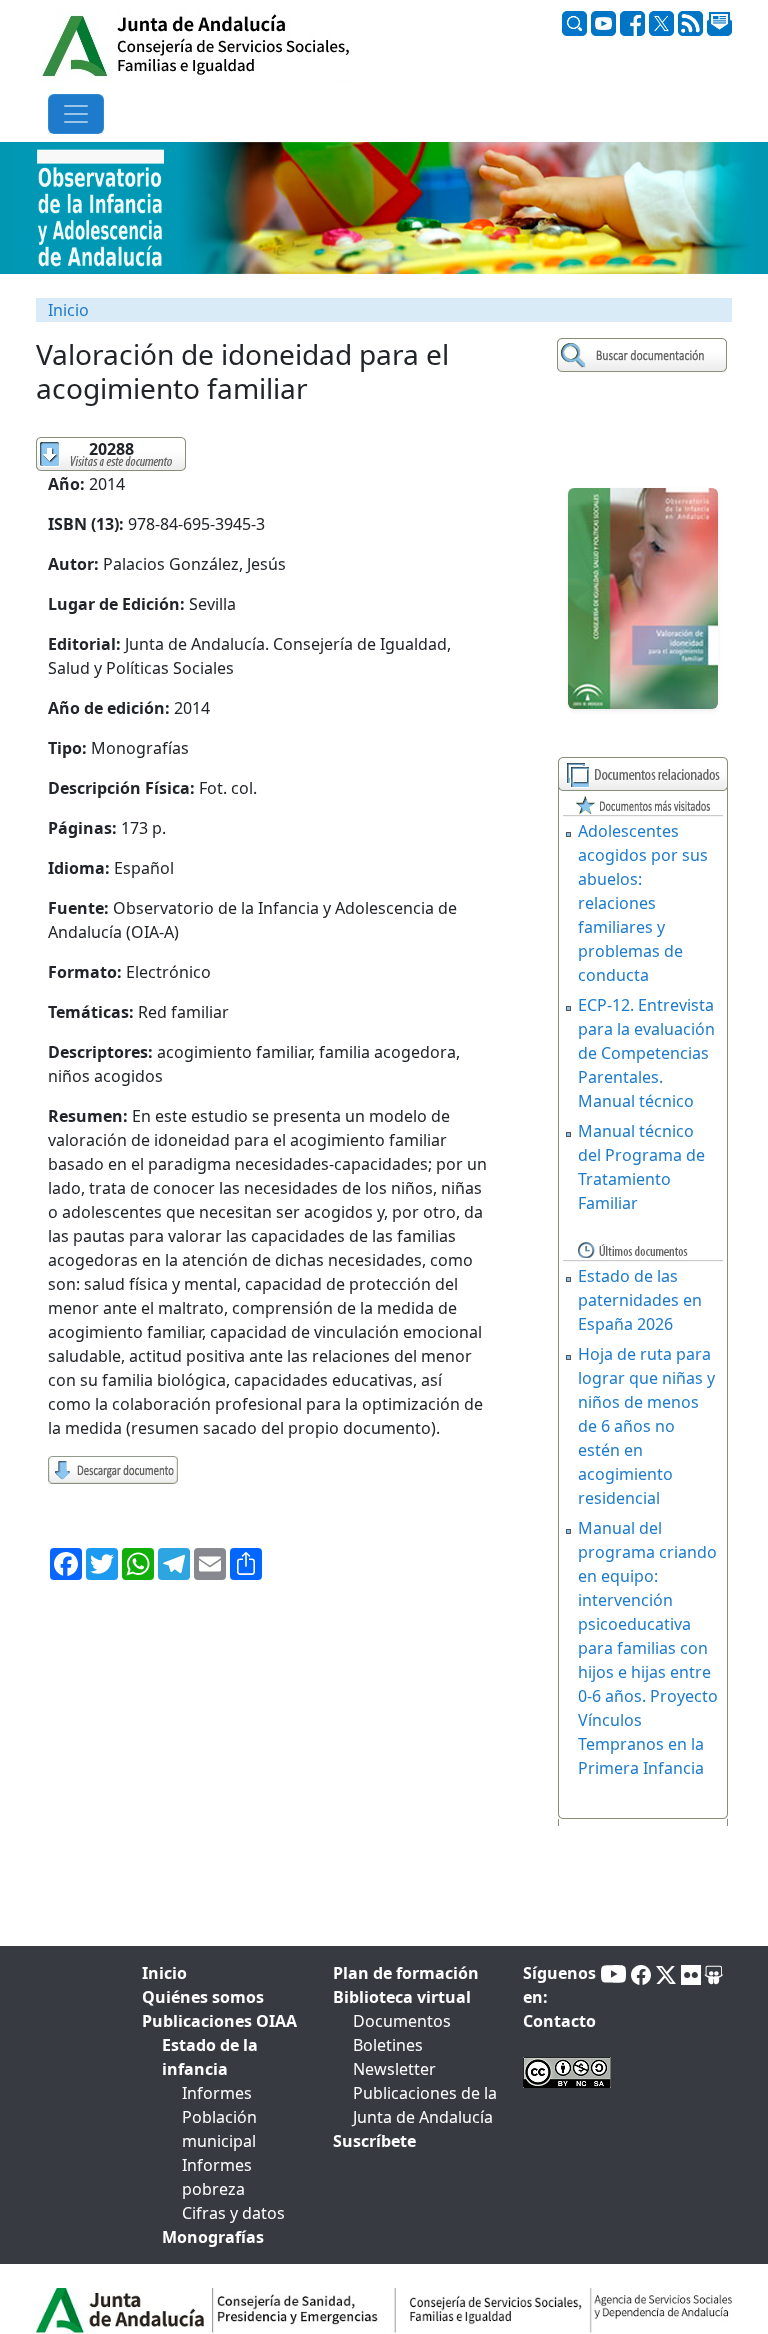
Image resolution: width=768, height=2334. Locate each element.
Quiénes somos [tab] (203, 1997)
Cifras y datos (233, 2213)
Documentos (402, 2021)
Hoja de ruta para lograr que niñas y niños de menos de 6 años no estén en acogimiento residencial (646, 1426)
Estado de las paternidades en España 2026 (640, 1300)
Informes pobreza (217, 2177)
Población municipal (219, 2129)
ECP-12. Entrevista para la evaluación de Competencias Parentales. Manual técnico (646, 1053)
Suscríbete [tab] (374, 2141)
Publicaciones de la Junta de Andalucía (425, 2105)
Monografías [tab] (213, 2237)
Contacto (559, 2021)
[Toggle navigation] (76, 114)
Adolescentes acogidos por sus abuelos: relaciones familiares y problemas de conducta (643, 903)
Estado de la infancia (210, 2057)
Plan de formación (406, 1973)
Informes (217, 2093)
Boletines (388, 2045)
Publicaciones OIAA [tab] (219, 2021)
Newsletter (394, 2069)
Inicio (68, 310)
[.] (644, 355)
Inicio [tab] (164, 1973)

• _TASK GOAL_:
The lines above from the one containing "Hoja de ruta" through the one containing "Inicio (68, 310)" are to be set down exactly, and no others.

• _TASK RESULT_:
Hoja de ruta para lograr que niñas y niños de menos de 6 años no estén en acogimiento residencial (646, 1426)
Estado de las paternidades en España 2026 (640, 1300)
Informes pobreza (217, 2177)
Población municipal (219, 2129)
ECP-12. Entrevista para la evaluación de Competencias Parentales. Manual técnico (646, 1053)
Suscríbete [tab] (374, 2141)
Publicaciones de la Junta de Andalucía (425, 2105)
Monografías [tab] (213, 2237)
Contacto (559, 2021)
[Toggle navigation] (76, 114)
Adolescentes acogidos por sus abuelos: relaciones familiares y problemas de conducta (643, 903)
Estado de la infancia (210, 2057)
Plan de formación (406, 1973)
Informes (217, 2093)
Boletines (388, 2045)
Publicaciones OIAA [tab] (219, 2021)
Newsletter (394, 2069)
Inicio (68, 310)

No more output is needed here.